Objective:
Rewrite the listing from the line with "This screenshot has width=1352, height=896." to the line with "tap(273, 132)", changing "Viewport" to "Window" and keeping everything else the same.

Part of a data file
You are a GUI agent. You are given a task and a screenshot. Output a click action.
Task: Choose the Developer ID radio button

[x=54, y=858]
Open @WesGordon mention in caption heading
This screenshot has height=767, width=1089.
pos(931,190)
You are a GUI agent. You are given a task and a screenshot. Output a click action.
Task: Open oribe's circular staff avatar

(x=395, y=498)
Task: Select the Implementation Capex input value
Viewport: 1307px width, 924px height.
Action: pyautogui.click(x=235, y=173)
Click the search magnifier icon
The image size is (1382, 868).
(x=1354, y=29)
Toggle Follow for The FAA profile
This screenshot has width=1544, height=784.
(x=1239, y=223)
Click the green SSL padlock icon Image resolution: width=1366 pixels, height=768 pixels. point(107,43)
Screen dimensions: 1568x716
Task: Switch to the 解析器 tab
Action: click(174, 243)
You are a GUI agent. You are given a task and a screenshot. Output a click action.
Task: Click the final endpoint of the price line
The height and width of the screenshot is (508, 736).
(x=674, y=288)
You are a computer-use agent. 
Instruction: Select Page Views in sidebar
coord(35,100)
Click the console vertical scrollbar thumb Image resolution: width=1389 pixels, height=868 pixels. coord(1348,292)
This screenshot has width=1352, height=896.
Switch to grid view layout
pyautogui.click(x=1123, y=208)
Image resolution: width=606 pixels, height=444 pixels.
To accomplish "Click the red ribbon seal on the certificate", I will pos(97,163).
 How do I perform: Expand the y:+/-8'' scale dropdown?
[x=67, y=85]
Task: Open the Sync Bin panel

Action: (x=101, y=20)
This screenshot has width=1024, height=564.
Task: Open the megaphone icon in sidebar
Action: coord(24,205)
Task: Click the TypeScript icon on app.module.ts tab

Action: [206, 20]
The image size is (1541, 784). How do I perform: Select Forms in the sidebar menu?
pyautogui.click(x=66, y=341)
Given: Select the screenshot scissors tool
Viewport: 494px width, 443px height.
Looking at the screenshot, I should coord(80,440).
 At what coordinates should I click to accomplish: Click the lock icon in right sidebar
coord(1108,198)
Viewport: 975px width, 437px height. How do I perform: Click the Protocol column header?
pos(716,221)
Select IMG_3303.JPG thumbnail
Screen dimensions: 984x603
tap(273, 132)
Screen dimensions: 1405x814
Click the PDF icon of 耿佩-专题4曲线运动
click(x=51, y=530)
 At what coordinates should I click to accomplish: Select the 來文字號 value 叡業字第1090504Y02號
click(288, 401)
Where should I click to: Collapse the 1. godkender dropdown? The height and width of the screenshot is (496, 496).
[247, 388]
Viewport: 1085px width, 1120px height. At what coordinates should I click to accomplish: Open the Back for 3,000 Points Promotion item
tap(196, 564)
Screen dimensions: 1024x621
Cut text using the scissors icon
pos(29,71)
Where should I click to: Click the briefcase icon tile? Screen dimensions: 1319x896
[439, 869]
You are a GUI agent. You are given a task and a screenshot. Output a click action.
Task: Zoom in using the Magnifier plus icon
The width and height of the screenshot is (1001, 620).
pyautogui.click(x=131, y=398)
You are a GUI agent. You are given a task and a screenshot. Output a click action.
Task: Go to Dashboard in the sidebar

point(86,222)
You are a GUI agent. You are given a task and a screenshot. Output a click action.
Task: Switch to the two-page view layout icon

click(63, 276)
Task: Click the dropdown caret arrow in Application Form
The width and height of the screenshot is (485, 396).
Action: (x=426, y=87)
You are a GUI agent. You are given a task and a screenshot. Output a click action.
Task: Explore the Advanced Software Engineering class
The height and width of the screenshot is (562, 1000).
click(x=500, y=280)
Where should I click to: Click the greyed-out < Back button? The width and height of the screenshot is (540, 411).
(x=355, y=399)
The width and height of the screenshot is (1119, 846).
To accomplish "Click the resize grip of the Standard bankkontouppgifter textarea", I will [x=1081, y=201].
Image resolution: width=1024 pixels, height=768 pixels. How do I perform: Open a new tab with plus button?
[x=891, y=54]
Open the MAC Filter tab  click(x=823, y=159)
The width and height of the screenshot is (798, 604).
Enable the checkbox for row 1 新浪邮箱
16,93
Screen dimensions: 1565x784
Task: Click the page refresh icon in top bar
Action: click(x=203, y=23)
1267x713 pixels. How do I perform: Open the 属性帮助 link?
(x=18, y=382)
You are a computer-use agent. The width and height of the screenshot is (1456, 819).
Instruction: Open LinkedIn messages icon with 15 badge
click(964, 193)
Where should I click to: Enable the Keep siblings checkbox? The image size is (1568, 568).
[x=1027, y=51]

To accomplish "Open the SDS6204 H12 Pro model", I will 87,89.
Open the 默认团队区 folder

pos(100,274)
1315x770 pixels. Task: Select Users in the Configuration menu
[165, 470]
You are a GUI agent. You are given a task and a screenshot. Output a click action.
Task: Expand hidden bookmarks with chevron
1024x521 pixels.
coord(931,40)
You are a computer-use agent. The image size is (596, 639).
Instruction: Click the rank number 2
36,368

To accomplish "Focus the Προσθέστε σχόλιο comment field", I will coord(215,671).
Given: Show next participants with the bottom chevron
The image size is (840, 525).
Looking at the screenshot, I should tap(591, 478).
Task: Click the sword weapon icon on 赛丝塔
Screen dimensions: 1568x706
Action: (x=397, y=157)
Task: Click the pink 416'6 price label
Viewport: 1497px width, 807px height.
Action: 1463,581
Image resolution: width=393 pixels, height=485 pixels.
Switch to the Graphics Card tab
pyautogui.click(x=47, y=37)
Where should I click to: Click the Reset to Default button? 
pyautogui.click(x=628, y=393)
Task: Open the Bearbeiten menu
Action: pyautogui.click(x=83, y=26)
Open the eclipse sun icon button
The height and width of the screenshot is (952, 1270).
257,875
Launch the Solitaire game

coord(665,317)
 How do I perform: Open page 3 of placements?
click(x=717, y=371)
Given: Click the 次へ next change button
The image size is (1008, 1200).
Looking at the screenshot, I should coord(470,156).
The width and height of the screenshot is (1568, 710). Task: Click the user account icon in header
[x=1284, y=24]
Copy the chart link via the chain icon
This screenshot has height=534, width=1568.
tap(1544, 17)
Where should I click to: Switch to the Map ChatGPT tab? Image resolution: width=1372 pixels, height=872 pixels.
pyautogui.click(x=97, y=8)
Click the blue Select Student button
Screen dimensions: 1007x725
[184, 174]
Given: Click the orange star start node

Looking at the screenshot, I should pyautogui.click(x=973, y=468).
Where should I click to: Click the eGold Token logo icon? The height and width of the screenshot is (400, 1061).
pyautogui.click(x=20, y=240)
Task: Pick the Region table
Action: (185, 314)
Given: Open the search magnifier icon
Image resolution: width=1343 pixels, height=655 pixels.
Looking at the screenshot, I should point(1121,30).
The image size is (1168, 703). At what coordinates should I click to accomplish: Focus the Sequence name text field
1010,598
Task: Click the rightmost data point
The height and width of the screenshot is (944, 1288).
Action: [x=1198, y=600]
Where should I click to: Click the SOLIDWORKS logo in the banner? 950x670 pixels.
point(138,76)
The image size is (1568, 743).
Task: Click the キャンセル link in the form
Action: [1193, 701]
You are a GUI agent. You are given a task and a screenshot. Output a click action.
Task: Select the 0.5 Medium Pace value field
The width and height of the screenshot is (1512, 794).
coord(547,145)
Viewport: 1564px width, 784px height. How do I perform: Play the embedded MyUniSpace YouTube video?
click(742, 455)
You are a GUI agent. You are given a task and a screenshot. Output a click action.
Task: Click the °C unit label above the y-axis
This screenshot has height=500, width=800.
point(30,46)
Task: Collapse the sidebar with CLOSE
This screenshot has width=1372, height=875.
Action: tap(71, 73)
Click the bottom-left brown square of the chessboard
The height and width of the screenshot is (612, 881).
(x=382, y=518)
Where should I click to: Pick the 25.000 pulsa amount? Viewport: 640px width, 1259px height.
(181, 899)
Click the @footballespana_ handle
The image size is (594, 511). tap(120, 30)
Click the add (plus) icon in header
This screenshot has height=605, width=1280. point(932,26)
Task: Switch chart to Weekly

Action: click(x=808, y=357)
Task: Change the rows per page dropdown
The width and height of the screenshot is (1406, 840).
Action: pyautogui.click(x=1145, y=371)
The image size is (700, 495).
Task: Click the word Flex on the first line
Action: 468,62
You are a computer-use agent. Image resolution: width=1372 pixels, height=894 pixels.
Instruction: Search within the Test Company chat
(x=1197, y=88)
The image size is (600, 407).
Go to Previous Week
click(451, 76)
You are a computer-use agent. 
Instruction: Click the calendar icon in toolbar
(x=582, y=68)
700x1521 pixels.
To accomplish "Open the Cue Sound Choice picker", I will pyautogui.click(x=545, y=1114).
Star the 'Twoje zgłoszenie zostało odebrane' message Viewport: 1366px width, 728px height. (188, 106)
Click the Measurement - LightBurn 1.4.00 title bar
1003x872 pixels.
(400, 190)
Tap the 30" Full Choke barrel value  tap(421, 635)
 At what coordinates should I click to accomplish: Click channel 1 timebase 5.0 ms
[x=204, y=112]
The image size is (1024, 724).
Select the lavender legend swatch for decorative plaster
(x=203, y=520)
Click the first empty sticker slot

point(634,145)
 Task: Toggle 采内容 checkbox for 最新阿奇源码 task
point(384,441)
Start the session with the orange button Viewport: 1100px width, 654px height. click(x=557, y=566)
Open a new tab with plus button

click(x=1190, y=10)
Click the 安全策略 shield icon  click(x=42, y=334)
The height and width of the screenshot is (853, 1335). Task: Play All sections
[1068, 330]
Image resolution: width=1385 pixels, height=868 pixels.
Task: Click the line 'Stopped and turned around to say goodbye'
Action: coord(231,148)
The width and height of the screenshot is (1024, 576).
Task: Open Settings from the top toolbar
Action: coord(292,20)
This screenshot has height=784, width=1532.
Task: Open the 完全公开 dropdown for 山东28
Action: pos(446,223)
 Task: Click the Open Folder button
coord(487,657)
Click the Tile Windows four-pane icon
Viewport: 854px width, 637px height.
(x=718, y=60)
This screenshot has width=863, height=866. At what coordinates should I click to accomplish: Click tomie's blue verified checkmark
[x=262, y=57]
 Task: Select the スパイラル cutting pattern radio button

Correct result:
This screenshot has width=1352, height=896.
Switch to grid view layout
pyautogui.click(x=1123, y=208)
Image resolution: width=606 pixels, height=444 pixels.
To accomplish "Click the red ribbon seal on the certificate", I will pos(97,163).
 How do I perform: Expand the y:+/-8'' scale dropdown?
[x=67, y=85]
Task: Open the Sync Bin panel

Action: (x=101, y=20)
This screenshot has width=1024, height=564.
Task: Open the megaphone icon in sidebar
Action: coord(24,205)
Task: Click the TypeScript icon on app.module.ts tab

Action: [206, 20]
The image size is (1541, 784). How do I perform: Select Forms in the sidebar menu?
pyautogui.click(x=66, y=341)
Given: Select the screenshot scissors tool
Window: 494px width, 443px height.
Looking at the screenshot, I should coord(80,440).
 At what coordinates should I click to accomplish: Click the lock icon in right sidebar
coord(1108,198)
Window: 975px width, 437px height. How do I perform: Click the Protocol column header?
pos(716,221)
Select IMG_3303.JPG thumbnail
Screen dimensions: 984x603
tap(273, 132)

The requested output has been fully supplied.